One experimental set up that is popular for studying Newton’s Second Law is the Half-Atwood machine. In a Half-Atwood machine, a dynamics cart is tied off to a mass hanging over a pulley. As the hanging mass is released, the cart is accelerated down the track. It is a relatively simple to relate the force exerted on the cart to its acceleration.

When doing a Half-Atwood experiment, it may seem natural to use a Dual-Range Force Sensor (DFS-BTA) to measure force and a Low-g Accelerometer (LGA-BTA) to measure acceleration (or a Wireless Dynamics Sensor System (WDSS, discontinued) to measure both); with each mounted to the dynamics cart, you can easily record both and plot acceleration vs force (or vice-versa). Such experimental set ups, however, often run into a limitation in the Low-G Accelerometer. Because the accuracy of the accelerometer is +/- 0.5 m/s^2 and the acceleration of the dynamics cart in the set up might be as low as 0.1 m/s^2, the recorded data will be extremely noisy. Turning on the “oversampling” option in the data collection parameters may smooth the data out a bit.

In other words, the accelerometer is not the right tool for this particular experiment. There are better ways to measure the acceleration in this context.

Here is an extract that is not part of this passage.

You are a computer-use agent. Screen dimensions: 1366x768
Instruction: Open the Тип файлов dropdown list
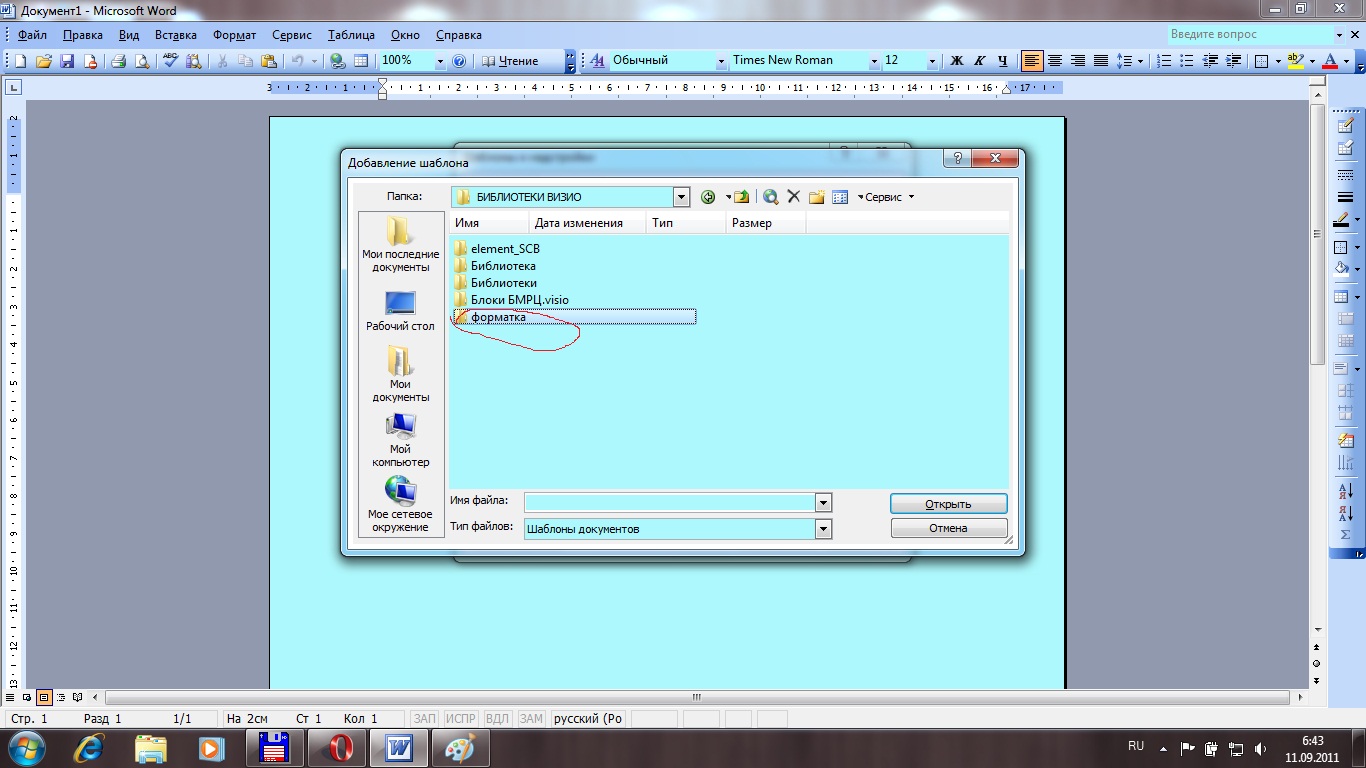tap(823, 529)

A better method would be to use a Photogate (VPG-BTD) with the pulley to calculate position, velocity, and acceleration data. At such low accelerations, the photogate/ultra pulley will produce much smoother data. (The following article may be helpful in setting up the Half-Atwood machine in with a photogate: How do I attach a Smart Pulley to the end of a Vernier Track?) By far, the cleanest data will come from using our Dynamics Cart and Track System with Motion Encoder (DTS-EC); the encoder system measures positions down to the millimeter accurately and produces exceptionally smooth acceleration data.